Given passage:
..............................

Connecticut's Attorney General George Jepsen announced that the state is suing pharmaceutical company and opioid manufacturer Purdue Pharma, saying it mislead patients and doctors. Jepsen said the Stamford-based company downplayed the addiction risks for its prescription opioid medications.
According to the attorney general's office, Purdue allegedly claimed that their drugs were safe to take at higher doses and to treat minor pain without disclosing that higher doses could result in addiction, overdose, and death. The state also alleges that the company rewarded high-prescribing doctors and sales representatives.
"Purdue Pharma has not demonstrated to me that it is serious about addresing the state's very real allegations of misconduct and coming to a meaningful settlement," Jepsen said. "It is my hope that, in filing this lawsuit at this time, Connecticut can assist in the collective effort to hold this company and responsible individuals accountable."
The lawsuit also includes current and former members of Purdue's management and board of directors, alleging that they "designed, financed and waged a pervasive and aggressive campaign" to get more people taking OxyContin, Hysingla and Butrans, opioids that the company claims are safe and effective.

..............................

The data:
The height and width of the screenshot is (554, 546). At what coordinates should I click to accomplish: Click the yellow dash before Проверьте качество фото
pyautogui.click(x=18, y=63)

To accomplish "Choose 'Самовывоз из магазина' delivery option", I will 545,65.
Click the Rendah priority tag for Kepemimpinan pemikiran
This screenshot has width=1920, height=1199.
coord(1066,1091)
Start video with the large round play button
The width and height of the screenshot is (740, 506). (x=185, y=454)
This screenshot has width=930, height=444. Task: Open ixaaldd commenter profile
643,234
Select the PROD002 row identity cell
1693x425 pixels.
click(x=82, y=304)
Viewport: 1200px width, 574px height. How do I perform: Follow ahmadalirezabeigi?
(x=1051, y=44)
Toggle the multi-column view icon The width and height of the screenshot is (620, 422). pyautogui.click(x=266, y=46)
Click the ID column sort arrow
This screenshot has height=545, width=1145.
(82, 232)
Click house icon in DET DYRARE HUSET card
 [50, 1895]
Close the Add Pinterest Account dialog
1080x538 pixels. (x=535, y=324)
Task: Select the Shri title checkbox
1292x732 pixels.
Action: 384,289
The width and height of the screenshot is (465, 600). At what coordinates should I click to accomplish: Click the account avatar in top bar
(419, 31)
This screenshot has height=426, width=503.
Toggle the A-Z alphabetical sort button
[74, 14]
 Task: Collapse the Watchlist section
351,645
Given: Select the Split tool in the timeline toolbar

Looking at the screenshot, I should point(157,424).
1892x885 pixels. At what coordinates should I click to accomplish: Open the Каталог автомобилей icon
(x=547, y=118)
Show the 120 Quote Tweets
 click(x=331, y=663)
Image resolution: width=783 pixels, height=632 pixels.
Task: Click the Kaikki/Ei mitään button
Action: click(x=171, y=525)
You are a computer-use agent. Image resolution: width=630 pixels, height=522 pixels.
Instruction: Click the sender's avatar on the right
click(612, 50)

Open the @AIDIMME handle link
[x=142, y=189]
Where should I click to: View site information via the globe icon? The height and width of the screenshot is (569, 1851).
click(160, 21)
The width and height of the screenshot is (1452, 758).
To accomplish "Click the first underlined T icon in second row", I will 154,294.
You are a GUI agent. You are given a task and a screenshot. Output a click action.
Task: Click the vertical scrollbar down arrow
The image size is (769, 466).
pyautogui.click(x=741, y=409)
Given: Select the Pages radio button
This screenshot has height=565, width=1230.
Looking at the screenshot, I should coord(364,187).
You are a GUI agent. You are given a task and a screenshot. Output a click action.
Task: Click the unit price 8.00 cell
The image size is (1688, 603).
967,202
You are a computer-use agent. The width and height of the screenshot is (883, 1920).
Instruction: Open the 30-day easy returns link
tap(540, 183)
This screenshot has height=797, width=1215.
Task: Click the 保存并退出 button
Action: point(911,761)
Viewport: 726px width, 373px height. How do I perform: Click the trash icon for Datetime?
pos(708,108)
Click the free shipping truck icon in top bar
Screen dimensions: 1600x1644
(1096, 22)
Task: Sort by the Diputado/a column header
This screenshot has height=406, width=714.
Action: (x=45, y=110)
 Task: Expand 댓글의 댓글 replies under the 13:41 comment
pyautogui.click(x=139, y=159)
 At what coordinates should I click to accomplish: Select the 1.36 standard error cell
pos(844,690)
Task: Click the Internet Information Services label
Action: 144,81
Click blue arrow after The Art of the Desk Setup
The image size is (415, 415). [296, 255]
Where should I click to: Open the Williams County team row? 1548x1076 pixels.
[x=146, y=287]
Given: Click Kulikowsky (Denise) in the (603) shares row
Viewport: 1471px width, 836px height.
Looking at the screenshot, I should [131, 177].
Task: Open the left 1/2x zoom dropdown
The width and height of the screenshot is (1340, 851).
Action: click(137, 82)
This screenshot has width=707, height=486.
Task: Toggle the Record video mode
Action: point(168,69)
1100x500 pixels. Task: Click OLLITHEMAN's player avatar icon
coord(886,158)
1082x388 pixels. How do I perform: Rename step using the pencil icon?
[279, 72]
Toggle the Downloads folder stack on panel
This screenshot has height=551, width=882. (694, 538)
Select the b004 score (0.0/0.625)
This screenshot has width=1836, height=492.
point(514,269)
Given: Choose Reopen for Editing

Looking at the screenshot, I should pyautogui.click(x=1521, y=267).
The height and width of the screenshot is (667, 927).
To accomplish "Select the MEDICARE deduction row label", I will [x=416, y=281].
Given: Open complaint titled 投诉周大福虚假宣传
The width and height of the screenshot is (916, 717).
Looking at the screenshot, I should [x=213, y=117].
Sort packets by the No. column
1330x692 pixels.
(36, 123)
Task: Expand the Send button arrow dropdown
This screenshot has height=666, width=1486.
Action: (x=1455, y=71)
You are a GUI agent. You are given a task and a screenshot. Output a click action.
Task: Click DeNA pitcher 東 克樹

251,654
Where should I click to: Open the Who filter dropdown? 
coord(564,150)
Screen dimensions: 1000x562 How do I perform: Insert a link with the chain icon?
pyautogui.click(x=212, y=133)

..............................

Tasks and exercises:
(1) Using the article on Connecticut's lawsuit against Purdue Pharma, answer:
(a) In which city is Purdue Pharma based?
(b) Which three opioids does the lawsuit name?
(c) Whom does the state allege the company rewarded?
(2) Extend the article on Connecticut's lawsuit against Purdue Pharma, picking up after its final paragraph.

List of answers:
(1)
(a) Stamford
(b) OxyContin, Hysingla and Butrans
(c) High-prescribing doctors and sales representatives

(2)
The litigation comes after a multi-state, year-and-a-half investigation into Purdue Pharma and five companies who manufacture opioids, though Purdue Pharma is the only company that Connecticut is suing. The lawsuit alleges four counts of violations of the Connecticut Unfair Trade Practices Act and will be filed in Superior Court in Hartford. Damages, civil penalties and "forfeiture of ill-gotten profits and restitution" are sought within the lawsuit.
Last year in Connecticut, more than 1,000 people died from accidental drug overdoses, the majority of which were linked to opioids. The Office of the Chief Medical Examiner estimates that by the end of this year, overdose deaths could exceed those during 2017.
In a statement, the company "vigorously" denies the allegations, saying that they "share the state's concern about the opioid crisis" and will continue to "work collaboratively with the state to address this public health challenge."